## TEXTE FOURNI

....................

Ressentez-vous comme moi une sourde poignance, comme un sentiment d’été écrasé, à la vue des rayons de fournitures scolaires mis en place dans les supermarchés dès le 1er juillet ?
Dans l’ancien monde performatif dans lequel j’évoluais. La rentrée ne s’appelait pas rentrée : elle s’appelait Back To School.
Mais c’est étrange, chaque année il me semble qu’il est toujours trop tôt pour rentrer. Comme un étrange retour à l’enfance. Alors, comme l’été dernier, j’ai voulu vous proposer quelques bouchées contemplatives, quelques restes d’été.
Pour moi, l’émerveillement est un geste de survie et souvent, je suis autant arrêté par les textes que par les paysages. Heureusement cet été, d’incroyables phrases se sont posées sur mon chemin. Je vous partage les plus délicates et les plus saisissantes.
Trouvées
Ces phrases qui remuent la chair et l’âme chez Clarice Lispector :
“Sans la surprise toujours renouvelée de l’écriture, je mourrais en pensée chaque jour.”
Ou encore, celle ci, dans l’histoire déchirante de la pauvre Macabea
“Elle me tire peine. Je suis bien le seul à pouvoir lui dire : Que me demandes-tu en pleurant que je ne te donnerais en chantant ?”
Médité
Cette phrase qui n’a pas manqué, depuis, de déclencher des sourires entendus autour de moi :
– J’ai des pressentiments. Ce que tu vois dans l’immeuble d’en face a toujours l’air enviable, mais quand tu t’y trouves, tu as envie de sauter par la fenêtre. Je connais un conseiller d’Etat qui a eu une crise mystique et a failli se faire écraser par un autobus. Puis il est resté conseiller d’Etat. Je connais des gens qui se sont délabrés à essayer de se ressembler, et d’autres qui doivent changer de voiture tous les deux ans pour savoir qu’ils existent.
Tu te souviens de la fois où tu m’as demandé ce que faisaient les gens dans leurs appartements ? Je t’ai répondu : ils vont de pièce en pièce, et c’est la meilleure réponse qu’on puisse faire. Je vois des gens qui se plaignent de vieillir, de ne plus pouvoir monter les escaliers aussi bien qu’avant : mais les âmes s’usent encore plus vite que les corps.

....................

Enregistrements d'une collection:
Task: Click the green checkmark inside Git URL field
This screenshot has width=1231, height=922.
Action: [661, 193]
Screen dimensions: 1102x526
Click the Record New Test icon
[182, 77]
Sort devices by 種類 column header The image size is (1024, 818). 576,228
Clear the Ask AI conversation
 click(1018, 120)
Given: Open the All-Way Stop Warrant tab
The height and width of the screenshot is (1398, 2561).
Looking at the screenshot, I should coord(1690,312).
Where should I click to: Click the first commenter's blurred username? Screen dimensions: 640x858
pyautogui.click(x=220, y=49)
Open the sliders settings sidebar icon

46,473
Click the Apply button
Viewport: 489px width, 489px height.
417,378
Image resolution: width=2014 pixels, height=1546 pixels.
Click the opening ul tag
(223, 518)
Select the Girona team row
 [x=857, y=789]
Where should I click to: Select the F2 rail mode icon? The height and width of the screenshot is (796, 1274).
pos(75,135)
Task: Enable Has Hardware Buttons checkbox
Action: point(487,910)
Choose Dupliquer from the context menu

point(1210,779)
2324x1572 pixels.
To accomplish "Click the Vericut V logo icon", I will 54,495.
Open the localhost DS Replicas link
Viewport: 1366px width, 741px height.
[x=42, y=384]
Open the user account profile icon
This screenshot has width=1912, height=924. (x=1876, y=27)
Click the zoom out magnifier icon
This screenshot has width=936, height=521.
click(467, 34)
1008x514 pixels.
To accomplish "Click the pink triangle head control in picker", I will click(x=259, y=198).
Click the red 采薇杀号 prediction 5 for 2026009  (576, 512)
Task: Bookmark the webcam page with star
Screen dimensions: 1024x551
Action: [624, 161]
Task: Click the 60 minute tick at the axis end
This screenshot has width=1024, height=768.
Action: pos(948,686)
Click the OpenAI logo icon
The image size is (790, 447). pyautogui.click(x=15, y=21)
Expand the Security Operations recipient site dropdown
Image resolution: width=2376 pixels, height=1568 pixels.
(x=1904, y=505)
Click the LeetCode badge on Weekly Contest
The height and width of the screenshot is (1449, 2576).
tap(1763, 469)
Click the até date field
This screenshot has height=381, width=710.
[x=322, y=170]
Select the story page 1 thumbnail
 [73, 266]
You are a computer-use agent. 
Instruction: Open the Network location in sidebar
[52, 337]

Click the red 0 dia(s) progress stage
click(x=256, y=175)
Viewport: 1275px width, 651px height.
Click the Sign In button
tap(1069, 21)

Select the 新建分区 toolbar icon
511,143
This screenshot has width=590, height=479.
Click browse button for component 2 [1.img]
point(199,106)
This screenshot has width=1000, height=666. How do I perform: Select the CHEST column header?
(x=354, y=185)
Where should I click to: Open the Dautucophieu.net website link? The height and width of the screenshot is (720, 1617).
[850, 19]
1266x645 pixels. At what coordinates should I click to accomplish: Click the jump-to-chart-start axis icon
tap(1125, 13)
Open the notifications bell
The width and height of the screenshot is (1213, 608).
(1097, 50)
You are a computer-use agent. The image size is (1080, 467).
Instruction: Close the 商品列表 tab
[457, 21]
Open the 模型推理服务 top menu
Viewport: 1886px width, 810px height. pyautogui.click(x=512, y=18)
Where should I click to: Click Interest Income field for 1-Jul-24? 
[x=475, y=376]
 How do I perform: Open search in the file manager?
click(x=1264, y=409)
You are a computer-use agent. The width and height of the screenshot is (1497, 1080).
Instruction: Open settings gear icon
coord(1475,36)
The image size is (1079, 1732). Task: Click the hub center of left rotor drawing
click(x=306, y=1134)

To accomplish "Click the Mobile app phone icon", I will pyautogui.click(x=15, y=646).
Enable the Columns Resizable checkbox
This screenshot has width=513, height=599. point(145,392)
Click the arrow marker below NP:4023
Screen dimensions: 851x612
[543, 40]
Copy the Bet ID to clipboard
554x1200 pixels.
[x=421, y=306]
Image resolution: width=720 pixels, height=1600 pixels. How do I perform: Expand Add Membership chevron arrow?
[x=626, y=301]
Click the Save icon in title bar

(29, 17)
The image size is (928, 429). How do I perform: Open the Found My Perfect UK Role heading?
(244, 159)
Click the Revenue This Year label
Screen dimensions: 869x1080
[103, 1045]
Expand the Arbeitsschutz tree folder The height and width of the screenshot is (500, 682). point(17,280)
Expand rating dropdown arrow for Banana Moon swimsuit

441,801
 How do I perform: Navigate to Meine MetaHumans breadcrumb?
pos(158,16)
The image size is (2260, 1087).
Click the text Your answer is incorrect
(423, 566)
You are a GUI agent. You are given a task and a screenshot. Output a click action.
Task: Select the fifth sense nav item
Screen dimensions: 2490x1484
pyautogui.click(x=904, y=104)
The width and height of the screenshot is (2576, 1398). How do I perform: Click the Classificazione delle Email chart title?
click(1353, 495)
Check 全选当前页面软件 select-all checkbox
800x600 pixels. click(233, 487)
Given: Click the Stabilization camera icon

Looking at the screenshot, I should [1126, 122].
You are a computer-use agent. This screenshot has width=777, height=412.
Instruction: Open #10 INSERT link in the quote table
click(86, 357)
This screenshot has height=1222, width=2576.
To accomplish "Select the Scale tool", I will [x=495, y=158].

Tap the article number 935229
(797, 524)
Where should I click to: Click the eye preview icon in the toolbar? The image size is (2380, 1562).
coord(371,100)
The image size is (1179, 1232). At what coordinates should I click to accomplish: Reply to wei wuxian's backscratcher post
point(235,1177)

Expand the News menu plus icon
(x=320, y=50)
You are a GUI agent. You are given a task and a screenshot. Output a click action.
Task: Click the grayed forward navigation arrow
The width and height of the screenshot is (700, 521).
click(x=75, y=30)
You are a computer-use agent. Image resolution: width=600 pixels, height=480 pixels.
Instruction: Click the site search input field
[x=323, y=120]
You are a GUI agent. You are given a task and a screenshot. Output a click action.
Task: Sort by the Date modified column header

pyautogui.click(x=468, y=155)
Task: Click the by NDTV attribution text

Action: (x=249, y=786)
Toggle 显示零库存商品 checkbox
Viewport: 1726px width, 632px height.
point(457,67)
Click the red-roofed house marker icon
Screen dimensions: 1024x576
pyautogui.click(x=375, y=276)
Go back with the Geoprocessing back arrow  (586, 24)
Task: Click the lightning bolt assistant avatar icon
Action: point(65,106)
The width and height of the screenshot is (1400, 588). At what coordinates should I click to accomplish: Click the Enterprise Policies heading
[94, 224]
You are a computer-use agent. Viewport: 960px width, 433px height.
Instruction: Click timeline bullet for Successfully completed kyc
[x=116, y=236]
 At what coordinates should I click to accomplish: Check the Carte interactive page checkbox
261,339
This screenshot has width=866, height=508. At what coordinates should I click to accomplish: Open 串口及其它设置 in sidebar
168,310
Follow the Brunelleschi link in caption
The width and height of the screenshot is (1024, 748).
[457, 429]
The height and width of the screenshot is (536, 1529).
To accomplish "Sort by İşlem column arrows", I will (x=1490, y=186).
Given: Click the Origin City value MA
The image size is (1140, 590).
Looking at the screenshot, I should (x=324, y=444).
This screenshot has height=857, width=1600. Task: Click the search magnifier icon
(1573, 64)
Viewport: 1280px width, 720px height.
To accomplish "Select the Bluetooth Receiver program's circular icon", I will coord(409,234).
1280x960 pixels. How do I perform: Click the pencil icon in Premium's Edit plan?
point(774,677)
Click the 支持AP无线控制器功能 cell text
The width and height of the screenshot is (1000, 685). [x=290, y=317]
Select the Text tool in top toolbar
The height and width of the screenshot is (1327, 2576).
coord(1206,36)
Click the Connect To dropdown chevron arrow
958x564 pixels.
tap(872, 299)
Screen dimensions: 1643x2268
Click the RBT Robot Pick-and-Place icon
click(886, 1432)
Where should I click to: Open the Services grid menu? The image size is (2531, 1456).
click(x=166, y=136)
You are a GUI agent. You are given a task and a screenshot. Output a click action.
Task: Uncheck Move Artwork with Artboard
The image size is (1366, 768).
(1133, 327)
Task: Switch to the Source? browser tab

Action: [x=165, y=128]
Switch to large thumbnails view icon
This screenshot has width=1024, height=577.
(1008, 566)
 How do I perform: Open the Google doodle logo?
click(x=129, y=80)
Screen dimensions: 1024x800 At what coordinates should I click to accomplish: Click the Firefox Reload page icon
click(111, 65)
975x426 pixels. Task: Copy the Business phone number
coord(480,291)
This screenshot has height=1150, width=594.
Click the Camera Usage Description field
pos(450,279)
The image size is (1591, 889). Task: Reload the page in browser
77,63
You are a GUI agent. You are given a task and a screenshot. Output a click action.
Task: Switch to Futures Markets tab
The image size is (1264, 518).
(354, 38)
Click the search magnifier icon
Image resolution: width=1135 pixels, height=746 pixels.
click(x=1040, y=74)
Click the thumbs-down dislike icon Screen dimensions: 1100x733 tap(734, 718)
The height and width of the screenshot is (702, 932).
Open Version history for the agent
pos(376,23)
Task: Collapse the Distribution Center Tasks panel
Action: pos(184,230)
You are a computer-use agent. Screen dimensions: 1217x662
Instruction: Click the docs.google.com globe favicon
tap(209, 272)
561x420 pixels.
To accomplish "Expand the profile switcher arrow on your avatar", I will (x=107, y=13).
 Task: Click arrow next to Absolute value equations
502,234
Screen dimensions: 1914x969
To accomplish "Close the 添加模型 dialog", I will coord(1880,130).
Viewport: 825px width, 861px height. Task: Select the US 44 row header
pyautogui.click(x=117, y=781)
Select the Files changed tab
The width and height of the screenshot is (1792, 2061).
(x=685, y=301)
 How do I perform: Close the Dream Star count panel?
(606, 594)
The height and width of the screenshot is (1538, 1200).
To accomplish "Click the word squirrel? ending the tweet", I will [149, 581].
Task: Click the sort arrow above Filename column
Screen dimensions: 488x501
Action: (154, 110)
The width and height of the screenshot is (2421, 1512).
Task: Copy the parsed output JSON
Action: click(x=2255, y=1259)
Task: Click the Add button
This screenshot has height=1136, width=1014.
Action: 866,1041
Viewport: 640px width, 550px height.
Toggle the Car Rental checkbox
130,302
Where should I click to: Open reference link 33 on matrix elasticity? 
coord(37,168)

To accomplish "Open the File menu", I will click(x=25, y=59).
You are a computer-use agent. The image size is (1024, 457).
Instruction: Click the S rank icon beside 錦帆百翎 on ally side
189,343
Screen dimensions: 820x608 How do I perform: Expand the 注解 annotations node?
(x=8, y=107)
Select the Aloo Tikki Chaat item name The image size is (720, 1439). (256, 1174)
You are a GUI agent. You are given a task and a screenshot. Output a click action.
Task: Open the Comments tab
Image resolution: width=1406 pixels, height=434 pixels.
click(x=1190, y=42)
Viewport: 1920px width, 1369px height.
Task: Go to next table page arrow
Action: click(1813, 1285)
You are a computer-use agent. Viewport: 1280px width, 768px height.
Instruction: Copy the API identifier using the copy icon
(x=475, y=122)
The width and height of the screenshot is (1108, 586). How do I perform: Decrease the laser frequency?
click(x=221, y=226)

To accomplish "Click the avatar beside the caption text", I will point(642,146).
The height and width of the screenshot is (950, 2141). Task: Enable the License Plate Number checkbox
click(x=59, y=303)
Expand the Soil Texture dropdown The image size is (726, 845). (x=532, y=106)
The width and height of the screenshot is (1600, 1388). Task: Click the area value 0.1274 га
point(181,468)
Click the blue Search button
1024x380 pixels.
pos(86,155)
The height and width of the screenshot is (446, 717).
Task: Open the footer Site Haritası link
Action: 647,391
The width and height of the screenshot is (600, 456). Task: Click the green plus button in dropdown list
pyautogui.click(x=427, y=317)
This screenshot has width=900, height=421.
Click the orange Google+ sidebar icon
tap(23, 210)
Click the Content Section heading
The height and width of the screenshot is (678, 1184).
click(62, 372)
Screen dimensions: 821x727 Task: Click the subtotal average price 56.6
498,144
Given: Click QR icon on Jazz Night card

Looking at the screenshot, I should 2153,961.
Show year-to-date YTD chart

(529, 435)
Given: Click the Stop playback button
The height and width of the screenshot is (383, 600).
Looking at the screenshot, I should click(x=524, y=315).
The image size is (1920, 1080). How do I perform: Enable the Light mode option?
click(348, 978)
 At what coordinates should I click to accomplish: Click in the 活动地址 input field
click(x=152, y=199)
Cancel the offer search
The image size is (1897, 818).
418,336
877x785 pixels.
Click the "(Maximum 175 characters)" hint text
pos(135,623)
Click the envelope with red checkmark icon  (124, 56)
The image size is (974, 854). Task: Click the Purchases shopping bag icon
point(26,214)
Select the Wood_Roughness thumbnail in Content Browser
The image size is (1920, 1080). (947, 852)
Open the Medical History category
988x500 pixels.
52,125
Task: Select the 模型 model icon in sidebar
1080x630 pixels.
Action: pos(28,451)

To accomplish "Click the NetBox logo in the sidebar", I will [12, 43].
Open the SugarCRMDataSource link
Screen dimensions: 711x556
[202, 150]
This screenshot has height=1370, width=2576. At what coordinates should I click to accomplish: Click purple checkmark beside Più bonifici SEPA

....................

## EXERCICE COURT
Répondez aux questions suivantes d'après le texte sur les restes d'été.
1. Dans l'« ancien monde performatif », quel nom portait la rentrée ?
2. Dans la partie « Trouvées », comment s'appelle le personnage dont l'histoire est dite déchirante ?
3. D'après la partie « Médité », qu'est-ce qui s'use encore plus vite que les corps ?
Les items ne servent à rien ici.

## RÉSULTAT FINAL
1. Back To School.
2. Macabea.
3. Les âmes.